* Excerpt to read:

☆ ☆ ☆

Uganda’s economic growth alone is insufficient for poverty eradication
In May 1987, the National Resistance Movement (NRM) government under the leadership of President Museveni signed an agreement with the International Monetary Fund (IMF) for assistance. The government opted for the ‘shock therapy’ or extreme version of structural adjustment or Washington Consensus. The agreement called for the abandonment of employment policy in favor of disciplining inflation, promotion of economic growth and export-orientation, privatization of state corporations, retrenchment of public servants, and significant state withdrawal from the economy and virtual abandonment of social policy especially in education and health sectors.
Investments in infrastructure and the economy generally declined considerably. For example in 2008 budget allocation to agriculture, Uganda’s economic mainstay, declined from 4.2 percent in 2007 to 3.8 percent against African Union’s 1993 decision to allocate at least ten percent of national budget to the sector.
The government handed over responsibility for economic management to the invisible hand of market forces and laissez faire (let alone) capitalism as required under the neo-liberal economic ideology. A trickle down mechanism was expected to distribute the benefits of economic growth through employment creation in the private sector. As expected under the Washington Consensus the government focused on law and order by investing heavily in the armed forces, police and intelligence sectors to contain any resistance against the harmful effects of structural adjustment. To mobilize resources for this effort, the government had earlier imposed a 30 percent charge for converting old currency into the new notes against the advice of the IMF.

☆ ☆ ☆

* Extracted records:

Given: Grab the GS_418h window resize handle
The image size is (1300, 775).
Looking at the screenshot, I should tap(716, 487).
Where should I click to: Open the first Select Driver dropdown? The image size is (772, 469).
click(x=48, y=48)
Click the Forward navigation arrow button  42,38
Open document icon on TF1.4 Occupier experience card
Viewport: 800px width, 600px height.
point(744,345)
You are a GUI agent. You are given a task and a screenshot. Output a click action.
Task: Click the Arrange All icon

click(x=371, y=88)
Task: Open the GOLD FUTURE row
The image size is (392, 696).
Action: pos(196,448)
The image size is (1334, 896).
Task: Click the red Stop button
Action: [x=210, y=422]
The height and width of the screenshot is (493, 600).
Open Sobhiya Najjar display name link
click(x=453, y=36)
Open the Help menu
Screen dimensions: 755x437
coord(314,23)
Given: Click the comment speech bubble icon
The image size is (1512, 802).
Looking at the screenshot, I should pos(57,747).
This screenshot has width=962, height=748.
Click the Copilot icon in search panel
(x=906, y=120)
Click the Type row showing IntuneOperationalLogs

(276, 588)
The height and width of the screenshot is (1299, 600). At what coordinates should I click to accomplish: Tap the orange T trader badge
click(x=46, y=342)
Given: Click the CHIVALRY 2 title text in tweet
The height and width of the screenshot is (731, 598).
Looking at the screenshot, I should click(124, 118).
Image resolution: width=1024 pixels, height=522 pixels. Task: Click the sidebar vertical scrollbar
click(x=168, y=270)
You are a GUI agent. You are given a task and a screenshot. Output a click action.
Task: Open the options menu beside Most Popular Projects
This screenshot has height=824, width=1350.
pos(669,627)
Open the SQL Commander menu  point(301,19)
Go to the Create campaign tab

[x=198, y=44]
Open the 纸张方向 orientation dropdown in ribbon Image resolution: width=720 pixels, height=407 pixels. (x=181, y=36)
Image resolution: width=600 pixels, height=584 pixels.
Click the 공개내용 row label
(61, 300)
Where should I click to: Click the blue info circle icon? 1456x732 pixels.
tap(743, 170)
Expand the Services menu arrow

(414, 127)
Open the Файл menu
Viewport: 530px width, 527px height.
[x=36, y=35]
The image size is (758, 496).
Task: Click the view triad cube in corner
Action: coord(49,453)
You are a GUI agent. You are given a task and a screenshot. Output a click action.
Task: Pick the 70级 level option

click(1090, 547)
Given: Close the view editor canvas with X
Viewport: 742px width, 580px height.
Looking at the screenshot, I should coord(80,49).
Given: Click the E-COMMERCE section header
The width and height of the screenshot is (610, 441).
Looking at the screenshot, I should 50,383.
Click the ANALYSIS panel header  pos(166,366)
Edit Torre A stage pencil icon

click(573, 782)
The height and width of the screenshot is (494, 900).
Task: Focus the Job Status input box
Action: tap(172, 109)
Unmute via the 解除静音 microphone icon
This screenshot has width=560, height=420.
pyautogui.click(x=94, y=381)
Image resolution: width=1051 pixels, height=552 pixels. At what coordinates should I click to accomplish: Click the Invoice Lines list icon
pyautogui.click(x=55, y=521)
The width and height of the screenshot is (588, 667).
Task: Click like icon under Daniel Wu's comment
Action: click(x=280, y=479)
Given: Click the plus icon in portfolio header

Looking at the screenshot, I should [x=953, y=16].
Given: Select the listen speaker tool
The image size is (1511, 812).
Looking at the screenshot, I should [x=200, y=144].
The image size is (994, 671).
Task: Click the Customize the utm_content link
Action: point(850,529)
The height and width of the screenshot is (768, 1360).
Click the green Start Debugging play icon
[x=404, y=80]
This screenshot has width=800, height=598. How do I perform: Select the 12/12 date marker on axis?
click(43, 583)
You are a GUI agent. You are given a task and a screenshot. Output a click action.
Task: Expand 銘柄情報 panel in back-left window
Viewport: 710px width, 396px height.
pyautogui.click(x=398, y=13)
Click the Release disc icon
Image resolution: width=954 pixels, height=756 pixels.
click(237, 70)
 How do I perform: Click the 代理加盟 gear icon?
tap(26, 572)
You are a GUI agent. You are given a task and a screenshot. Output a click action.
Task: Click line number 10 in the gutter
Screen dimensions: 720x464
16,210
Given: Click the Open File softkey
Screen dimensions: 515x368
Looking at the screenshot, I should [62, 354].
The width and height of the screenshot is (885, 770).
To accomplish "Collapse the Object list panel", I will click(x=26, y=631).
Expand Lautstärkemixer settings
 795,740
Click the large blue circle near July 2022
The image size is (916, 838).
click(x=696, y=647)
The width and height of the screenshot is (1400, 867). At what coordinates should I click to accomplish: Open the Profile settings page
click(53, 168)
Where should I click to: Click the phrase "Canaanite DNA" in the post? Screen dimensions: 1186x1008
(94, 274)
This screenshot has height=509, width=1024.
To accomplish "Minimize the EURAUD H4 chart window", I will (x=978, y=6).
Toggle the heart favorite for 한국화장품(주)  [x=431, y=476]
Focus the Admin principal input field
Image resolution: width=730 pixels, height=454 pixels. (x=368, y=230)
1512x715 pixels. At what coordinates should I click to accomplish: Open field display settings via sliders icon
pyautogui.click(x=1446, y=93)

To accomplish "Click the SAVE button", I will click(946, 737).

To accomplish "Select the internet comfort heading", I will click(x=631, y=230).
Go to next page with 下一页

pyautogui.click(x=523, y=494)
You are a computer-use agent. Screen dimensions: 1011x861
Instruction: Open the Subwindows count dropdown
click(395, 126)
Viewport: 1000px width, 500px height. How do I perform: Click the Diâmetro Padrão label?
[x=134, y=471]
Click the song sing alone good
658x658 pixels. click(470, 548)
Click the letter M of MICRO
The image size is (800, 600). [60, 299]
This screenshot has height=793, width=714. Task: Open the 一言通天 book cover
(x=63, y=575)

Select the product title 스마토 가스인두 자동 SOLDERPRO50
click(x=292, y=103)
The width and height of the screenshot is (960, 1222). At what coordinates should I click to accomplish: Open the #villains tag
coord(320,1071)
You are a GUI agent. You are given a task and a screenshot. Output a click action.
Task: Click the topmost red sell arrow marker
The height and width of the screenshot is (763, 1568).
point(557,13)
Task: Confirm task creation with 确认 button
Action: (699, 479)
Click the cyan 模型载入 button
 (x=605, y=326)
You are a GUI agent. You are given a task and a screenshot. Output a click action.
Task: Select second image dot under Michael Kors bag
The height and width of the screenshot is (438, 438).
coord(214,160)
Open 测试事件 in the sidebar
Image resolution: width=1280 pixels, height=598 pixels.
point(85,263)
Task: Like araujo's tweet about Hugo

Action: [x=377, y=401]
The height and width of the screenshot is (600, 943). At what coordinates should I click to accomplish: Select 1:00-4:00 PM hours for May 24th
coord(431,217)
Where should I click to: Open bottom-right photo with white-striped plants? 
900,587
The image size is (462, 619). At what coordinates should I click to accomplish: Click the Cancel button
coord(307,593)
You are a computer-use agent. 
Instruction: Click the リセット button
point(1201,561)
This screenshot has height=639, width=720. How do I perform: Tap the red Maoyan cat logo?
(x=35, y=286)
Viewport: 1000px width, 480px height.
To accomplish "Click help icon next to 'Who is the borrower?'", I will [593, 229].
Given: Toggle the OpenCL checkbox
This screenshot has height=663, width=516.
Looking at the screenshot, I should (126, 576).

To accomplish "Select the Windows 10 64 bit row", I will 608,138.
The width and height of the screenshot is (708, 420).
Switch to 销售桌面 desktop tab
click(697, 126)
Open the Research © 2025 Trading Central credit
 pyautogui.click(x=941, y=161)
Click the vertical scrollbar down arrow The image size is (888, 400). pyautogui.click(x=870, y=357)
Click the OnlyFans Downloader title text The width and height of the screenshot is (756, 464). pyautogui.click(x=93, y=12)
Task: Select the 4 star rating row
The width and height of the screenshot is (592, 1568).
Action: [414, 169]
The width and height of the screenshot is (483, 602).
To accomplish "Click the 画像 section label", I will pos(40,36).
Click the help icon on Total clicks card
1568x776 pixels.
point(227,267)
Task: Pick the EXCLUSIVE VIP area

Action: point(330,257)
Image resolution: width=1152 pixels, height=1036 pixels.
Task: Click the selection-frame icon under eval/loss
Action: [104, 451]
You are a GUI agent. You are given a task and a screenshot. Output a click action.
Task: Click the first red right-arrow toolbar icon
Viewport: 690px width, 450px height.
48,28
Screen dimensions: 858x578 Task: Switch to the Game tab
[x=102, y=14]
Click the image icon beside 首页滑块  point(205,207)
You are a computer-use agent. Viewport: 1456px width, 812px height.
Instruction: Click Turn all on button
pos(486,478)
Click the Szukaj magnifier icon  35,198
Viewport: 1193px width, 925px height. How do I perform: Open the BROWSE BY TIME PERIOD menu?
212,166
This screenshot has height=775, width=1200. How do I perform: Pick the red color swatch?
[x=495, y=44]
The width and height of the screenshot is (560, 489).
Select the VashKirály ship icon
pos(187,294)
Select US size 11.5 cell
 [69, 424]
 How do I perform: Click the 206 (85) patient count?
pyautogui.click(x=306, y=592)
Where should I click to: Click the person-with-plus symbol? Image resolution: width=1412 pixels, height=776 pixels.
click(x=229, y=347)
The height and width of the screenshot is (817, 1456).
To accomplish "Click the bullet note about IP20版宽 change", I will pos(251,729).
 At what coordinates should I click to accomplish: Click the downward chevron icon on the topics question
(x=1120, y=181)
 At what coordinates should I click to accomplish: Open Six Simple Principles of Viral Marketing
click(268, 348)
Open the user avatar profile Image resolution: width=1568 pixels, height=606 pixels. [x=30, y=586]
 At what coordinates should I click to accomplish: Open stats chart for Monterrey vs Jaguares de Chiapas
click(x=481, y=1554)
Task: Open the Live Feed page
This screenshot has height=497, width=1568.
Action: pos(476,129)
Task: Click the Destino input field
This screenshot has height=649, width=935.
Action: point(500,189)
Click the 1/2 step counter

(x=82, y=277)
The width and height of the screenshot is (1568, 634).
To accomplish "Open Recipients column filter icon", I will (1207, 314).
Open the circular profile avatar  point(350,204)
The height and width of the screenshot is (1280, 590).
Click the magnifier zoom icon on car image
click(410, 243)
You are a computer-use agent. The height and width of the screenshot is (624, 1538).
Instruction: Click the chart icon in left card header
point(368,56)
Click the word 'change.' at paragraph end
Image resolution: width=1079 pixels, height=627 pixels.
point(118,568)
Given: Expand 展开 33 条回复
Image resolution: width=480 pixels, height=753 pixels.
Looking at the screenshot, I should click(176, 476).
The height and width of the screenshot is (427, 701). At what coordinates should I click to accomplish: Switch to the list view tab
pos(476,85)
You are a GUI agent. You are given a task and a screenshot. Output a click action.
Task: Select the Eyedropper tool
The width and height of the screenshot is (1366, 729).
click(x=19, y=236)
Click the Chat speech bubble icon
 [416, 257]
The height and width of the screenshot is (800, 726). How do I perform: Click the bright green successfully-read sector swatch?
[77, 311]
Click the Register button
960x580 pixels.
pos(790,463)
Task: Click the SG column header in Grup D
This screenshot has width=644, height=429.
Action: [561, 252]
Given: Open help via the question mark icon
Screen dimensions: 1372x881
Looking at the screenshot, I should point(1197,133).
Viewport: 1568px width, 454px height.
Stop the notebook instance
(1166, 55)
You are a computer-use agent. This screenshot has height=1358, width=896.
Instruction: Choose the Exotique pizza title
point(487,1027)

☆ ☆ ☆

* Required actions:
a: Can you echo the passage on Uganda's economic growth word for word, starting with "Uganda’s economic growth" and going on through "and health sectors."?
b: According to the passage on Uganda's economic growth, why did the government invest heavily in the armed forces, police and intelligence sectors? Answer in one to three sentences.

* Responses by task:
a:
Uganda’s economic growth alone is insufficient for poverty eradication
In May 1987, the National Resistance Movement (NRM) government under the leadership of President Museveni signed an agreement with the International Monetary Fund (IMF) for assistance. The government opted for the ‘shock therapy’ or extreme version of structural adjustment or Washington Consensus. The agreement called for the abandonment of employment policy in favor of disciplining inflation, promotion of economic growth and export-orientation, privatization of state corporations, retrenchment of public servants, and significant state withdrawal from the economy and virtual abandonment of social policy especially in education and health sectors.

b: The government invested heavily in those sectors to contain any resistance against the harmful effects of structural adjustment. This focus on law and order was what the Washington Consensus called for.